Do you know how I can find one? I had tried searching via google but its not effective. I guess I don't know how.
I have also tried to find 'volunteer jobs' but not very successful. Again, I think I might not know 'where' to look.
I think my mind is still all over the place after the burnout so would need some brain power from the community.
Thank you!
Most important thing: you need to absolutely feel rock solid working with an AI coding tool (Claude Code, Open Code, Codex). It's the biggest shift in the industry in decades, and has become more real in the last few months.
People can debate the merits of LLM coding, but that's something every hiring manager will want you to know.
Only in some industries, and only on modern stacks. Those of us who work on legacy platforms in enterprise environments don't need it at all. On the contrary, the younger folks who use it can't get good info out and are trashing systems when they try.
I do use basic LLM assistance, at a chatbot level. It is close enough and quick enough to give me a good head start when writing something new, and its problems are fairly quick to see and fix. But the fully baked tools are overkill for the value they offer, at least where I work.
I'd say that you need to know your environment, know what AI tools are available, and know which ones work best in your particular slice of the industry. Because if I ever go back to modern stacks, I know the AI tolls will have far more value.
100% agree. I'm currently out of tech (and not all that likely to return) but this is the one thing I feel certain about if I do decide to come back: there will not be a place for me as some sort of artisanal, non-"AI-first/fluent" engineer (whether I like it or not).
Even in adjacent roles (design, PM, etc), I'm confident "how do you leverage AI?" will be one of the central evaluation questions.
Edit: for emphasis, again: whether I like it or not.
A decade on systems that couldn't fail didn't teach you syntax it taught you consequences. That's rarer than any skill on your resume. You need harder problems and primary sources not more material. Kleppmann's Designing Data-Intensive Applications if you're going data. Ousterhout's A Philosophy of Software Design if you're going engineering. Then pick one system you respect, read its internals, and form opinions. The next level of growth doesn't come with a syllabus. You have to construct it yourself. That's not a gap. that's what senior actually means.

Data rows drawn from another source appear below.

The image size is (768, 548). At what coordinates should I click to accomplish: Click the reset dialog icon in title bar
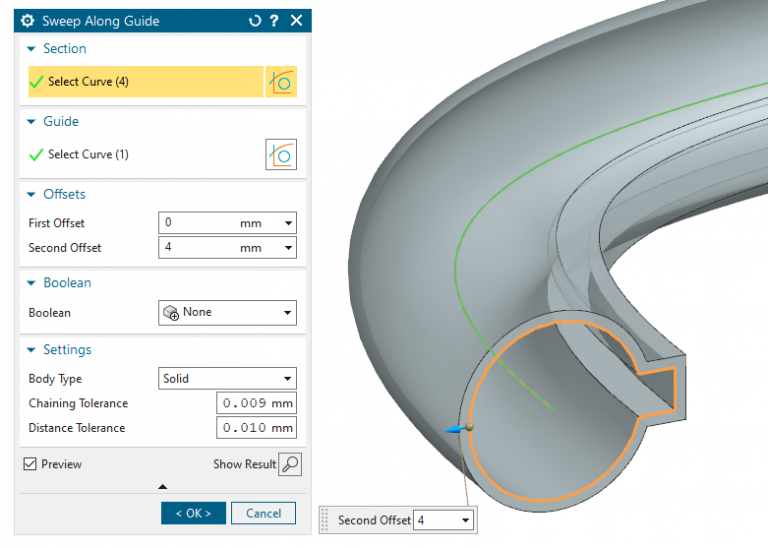[x=254, y=21]
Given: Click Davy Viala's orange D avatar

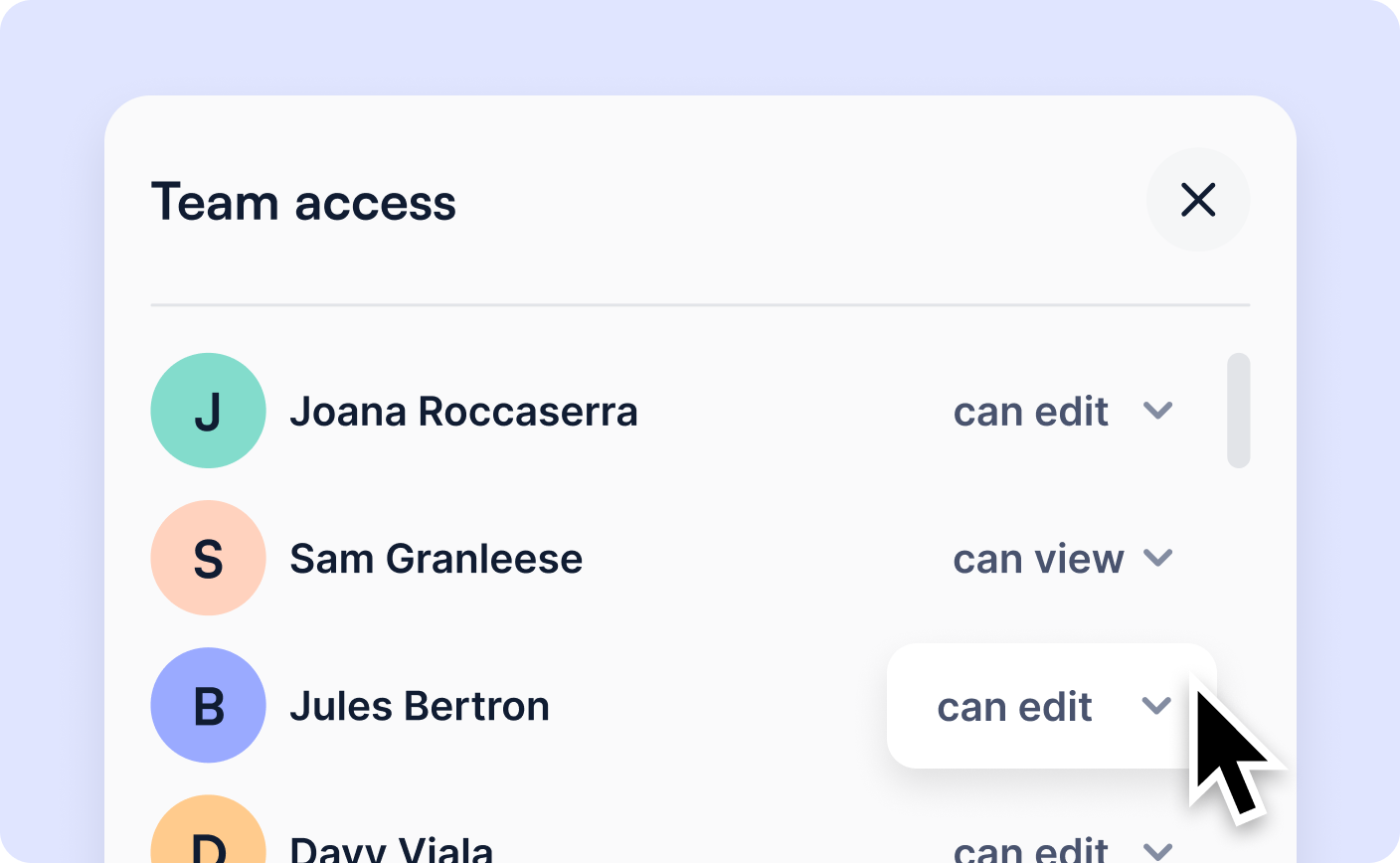Looking at the screenshot, I should [208, 829].
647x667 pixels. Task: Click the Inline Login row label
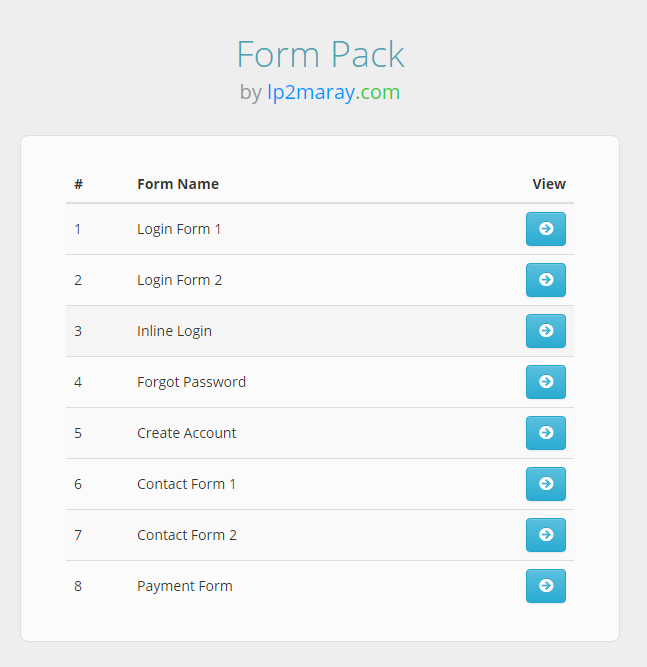174,331
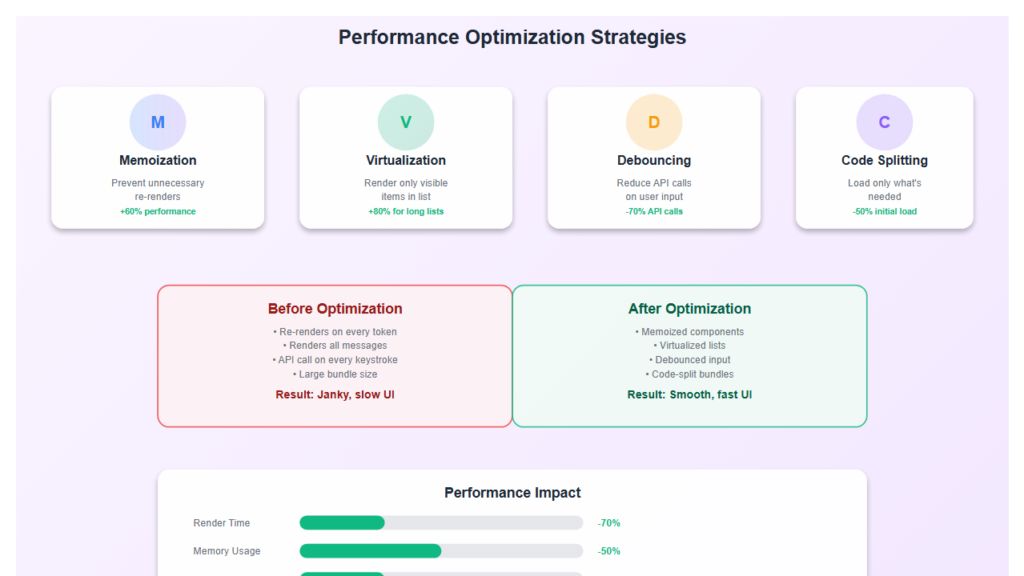Screen dimensions: 1024x576
Task: Click the +80% for long lists label
Action: click(x=406, y=211)
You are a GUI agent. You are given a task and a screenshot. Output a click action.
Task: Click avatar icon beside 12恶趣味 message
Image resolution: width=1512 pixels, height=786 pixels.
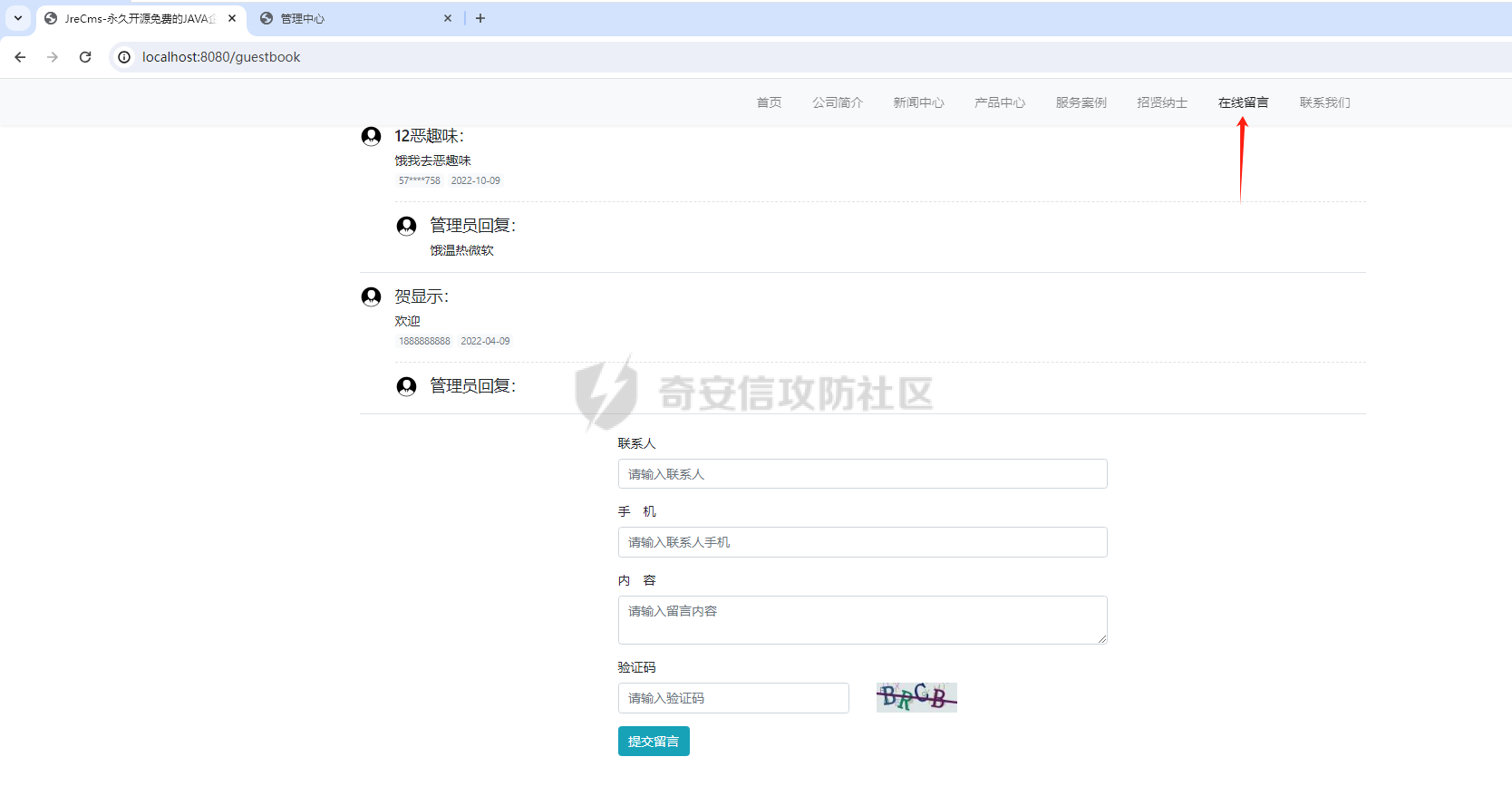371,136
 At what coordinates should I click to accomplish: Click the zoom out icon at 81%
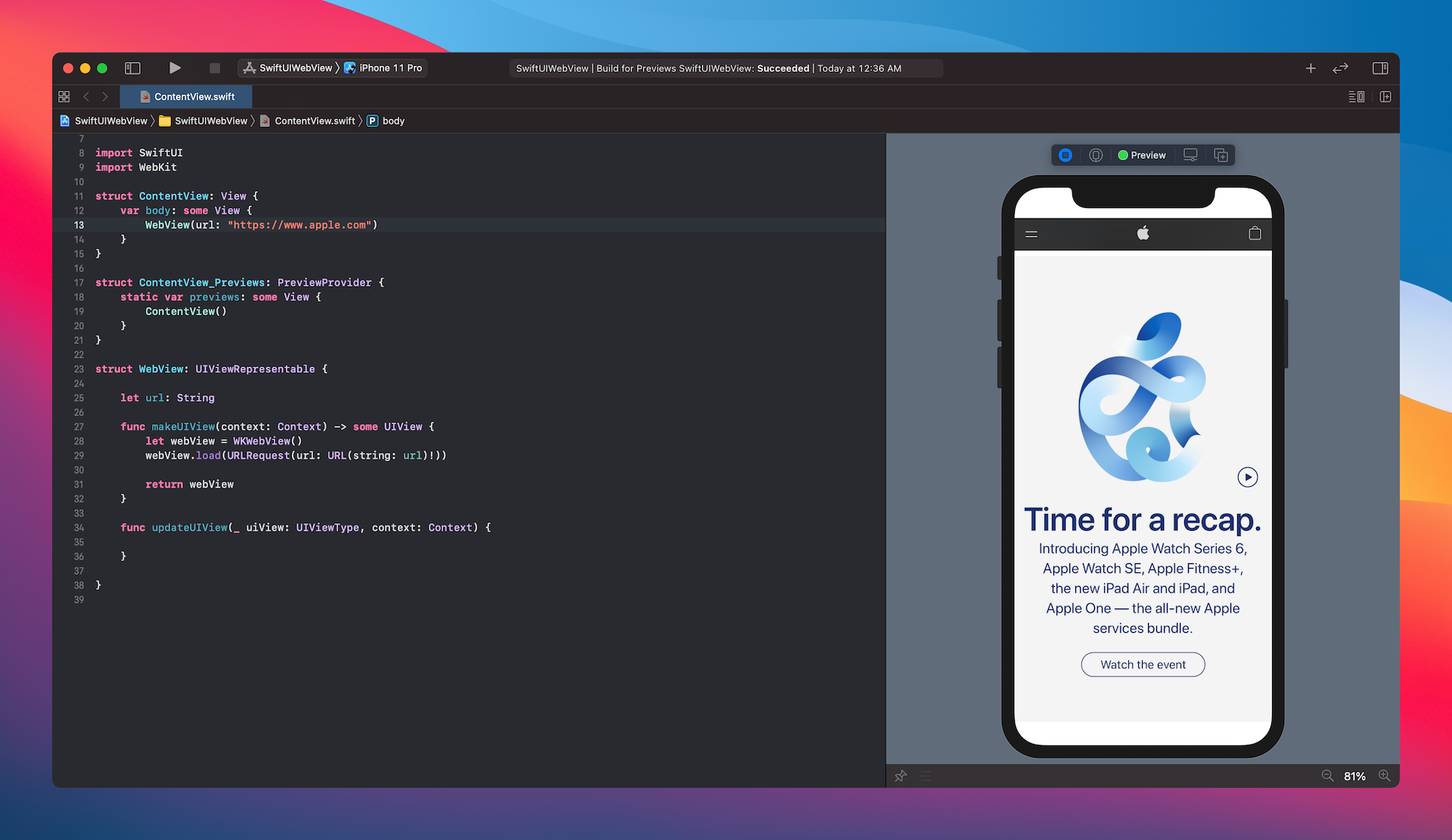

Some good advice in the comments. Perhaps you could take some important open source systems in the data science space, and then use AI to help you deeply understand how they’re built and why they were built that way.
That will give you hands-on with the new AI tools, and deepen your understanding of key open source systems - far more than going through online tutorials. That might even lead you to making some contributions to the projects, which in turn will help you answer the interview question “so what have you been up to?”
I just want to add I am interested if there are any opensource or volunteer project contributing to medicine/health/public good area.